In preparing input into the Auckland’s Unitary Plan it became clear early on that to better protect good quality urban streams in the Auckland region from the effects of impervious development there needed to be a set of policies and rules to manage stormwater flows from both infill and new development areas. Traditional rules have proven to be inadequate to protect the quality of these streams. Increasing evidence is showing that to maintain stream health you have to reduce both volumes and peak flows from those frequent small events up to the 1 in 2yr recurrence interval.
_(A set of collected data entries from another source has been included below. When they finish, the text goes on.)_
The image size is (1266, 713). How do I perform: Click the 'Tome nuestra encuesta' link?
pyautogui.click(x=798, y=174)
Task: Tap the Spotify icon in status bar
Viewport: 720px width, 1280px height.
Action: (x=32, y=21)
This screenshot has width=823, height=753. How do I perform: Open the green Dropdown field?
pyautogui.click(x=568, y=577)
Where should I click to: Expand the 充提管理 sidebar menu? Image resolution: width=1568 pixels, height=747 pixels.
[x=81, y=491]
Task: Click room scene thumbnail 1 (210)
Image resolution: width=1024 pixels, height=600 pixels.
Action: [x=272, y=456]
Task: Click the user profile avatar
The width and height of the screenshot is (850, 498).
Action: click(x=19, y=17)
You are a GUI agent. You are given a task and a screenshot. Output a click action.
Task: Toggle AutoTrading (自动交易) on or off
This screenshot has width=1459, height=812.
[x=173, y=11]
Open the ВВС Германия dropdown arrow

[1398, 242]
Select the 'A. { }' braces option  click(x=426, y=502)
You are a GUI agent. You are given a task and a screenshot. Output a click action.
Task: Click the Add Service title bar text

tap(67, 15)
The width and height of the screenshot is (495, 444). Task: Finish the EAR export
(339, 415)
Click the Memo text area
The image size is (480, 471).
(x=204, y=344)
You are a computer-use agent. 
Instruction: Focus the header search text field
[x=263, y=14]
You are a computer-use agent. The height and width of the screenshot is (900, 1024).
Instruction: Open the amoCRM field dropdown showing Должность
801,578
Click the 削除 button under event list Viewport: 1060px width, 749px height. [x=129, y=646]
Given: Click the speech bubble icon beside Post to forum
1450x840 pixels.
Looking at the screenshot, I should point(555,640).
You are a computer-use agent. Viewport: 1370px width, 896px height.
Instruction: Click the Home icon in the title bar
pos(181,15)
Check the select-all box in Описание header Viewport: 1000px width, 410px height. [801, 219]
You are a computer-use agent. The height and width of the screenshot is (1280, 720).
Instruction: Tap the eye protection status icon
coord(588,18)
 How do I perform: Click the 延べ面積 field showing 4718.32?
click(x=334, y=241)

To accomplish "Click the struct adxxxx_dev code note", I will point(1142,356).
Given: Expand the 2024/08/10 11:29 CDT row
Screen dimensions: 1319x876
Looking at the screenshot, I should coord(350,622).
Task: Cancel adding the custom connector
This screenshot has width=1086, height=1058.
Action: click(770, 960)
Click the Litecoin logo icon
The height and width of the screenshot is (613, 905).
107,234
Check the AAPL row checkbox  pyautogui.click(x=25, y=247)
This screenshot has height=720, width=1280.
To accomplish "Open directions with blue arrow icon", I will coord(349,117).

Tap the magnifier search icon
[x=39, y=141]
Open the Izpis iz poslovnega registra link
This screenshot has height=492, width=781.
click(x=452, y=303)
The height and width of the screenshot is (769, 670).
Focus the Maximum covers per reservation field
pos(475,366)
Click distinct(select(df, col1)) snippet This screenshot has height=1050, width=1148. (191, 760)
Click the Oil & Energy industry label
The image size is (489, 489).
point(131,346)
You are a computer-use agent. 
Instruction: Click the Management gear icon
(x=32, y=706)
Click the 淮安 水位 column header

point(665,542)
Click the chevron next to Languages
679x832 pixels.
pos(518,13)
The paper describes the development of a set of Unitary Plan overlay maps defining specific Stormwater Management Areas for Flow control (SMAF1 and SMAF2 areas) which require stormwater management for stream health. Due to the need to cover all the urban streams in the Auckland region, the challenge was to have a process that could use the efficiencies of Council’s GIS mapping data base while including catchment specific characteristics. The development of the overlay maps included an initial GIS mapping of three ‘primary criteria’ (stream slope, cumulative impervious and Macroinvertebrate Community Index), followed up by a set of workshops with catchment planning and freshwater council staff and further catchment specific ‘moderating factors’. The paper explains the process and gives examples of how to meet these stream health controls and indicative costs. This new approach is building on similar approaches in recent plan changes in the Auckland Region that have gone through very extensive technical work and legal challenges and are now operative.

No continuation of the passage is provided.